• _What to work on_: The stretch wanted below opens at the line containing "Regolamento Sito (767, 1626)" and closes at the line containing "FILTRI (388, 288)". Please return it exactly, with no other lines.

• _Exercise material_:
>>>>>
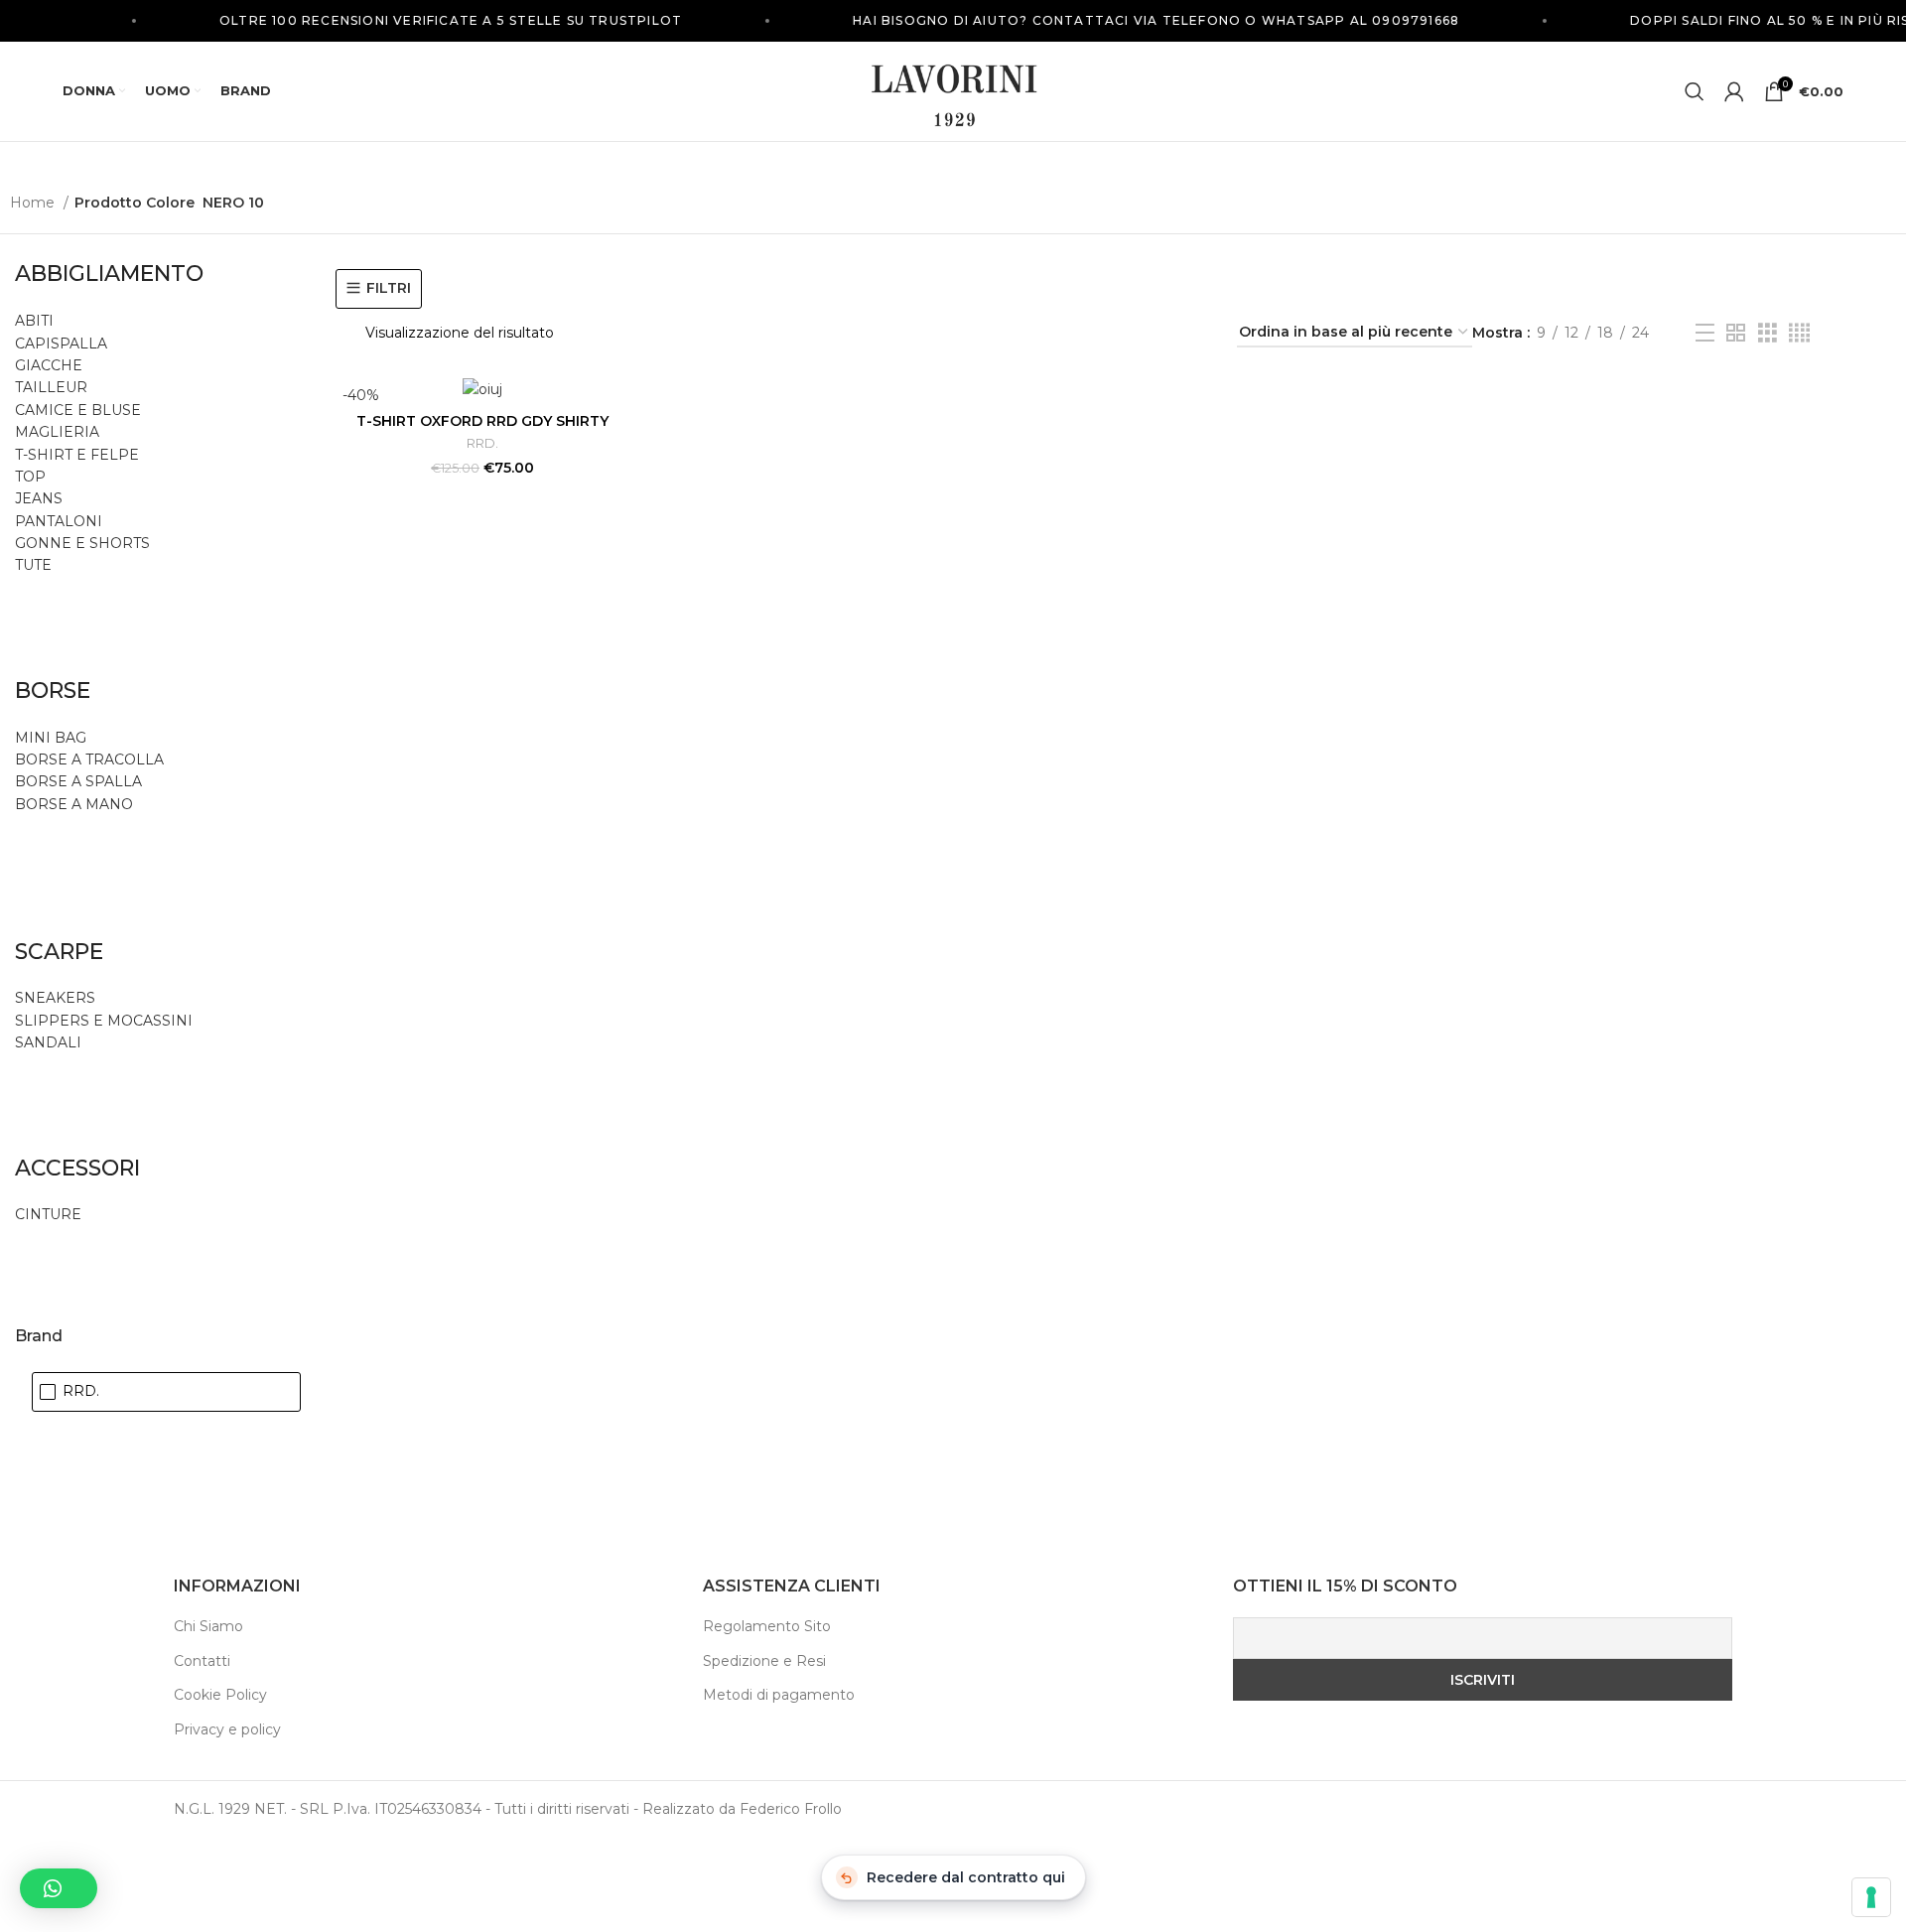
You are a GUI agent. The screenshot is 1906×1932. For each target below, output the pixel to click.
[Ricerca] (1694, 91)
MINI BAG (52, 738)
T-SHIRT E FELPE (77, 455)
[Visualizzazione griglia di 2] (1735, 333)
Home (34, 202)
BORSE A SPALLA (78, 781)
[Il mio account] (1734, 91)
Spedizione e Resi (764, 1661)
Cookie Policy (220, 1695)
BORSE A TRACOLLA (89, 759)
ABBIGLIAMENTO (109, 273)
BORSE (52, 690)
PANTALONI (58, 521)
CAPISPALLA (61, 343)
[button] (58, 1888)
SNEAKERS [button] (55, 998)
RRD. (482, 443)
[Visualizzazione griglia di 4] (1799, 333)
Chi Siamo (208, 1626)
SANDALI (48, 1042)
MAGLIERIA (57, 432)
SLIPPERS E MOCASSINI (104, 1021)
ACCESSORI (77, 1168)
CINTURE (48, 1214)
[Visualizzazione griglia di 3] (1767, 333)
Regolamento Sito (767, 1626)
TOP (30, 476)
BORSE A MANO (74, 804)
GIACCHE (48, 365)
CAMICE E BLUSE (78, 410)
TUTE (33, 565)
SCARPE (59, 951)
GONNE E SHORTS (82, 543)
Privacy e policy (227, 1729)
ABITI (34, 321)
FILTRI (388, 288)
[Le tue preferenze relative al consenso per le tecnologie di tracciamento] (1871, 1897)
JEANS (39, 498)
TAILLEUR (51, 387)
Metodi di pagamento (779, 1695)
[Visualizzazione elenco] (1705, 333)
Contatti (202, 1661)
<<<<<
• _Your solution_:
Regolamento Sito (767, 1626)
TOP (30, 476)
BORSE A MANO (74, 804)
GIACCHE (48, 365)
CAMICE E BLUSE (78, 410)
TUTE (33, 565)
SCARPE (59, 951)
GONNE E SHORTS (82, 543)
Privacy e policy (227, 1729)
ABITI (34, 321)
FILTRI (388, 288)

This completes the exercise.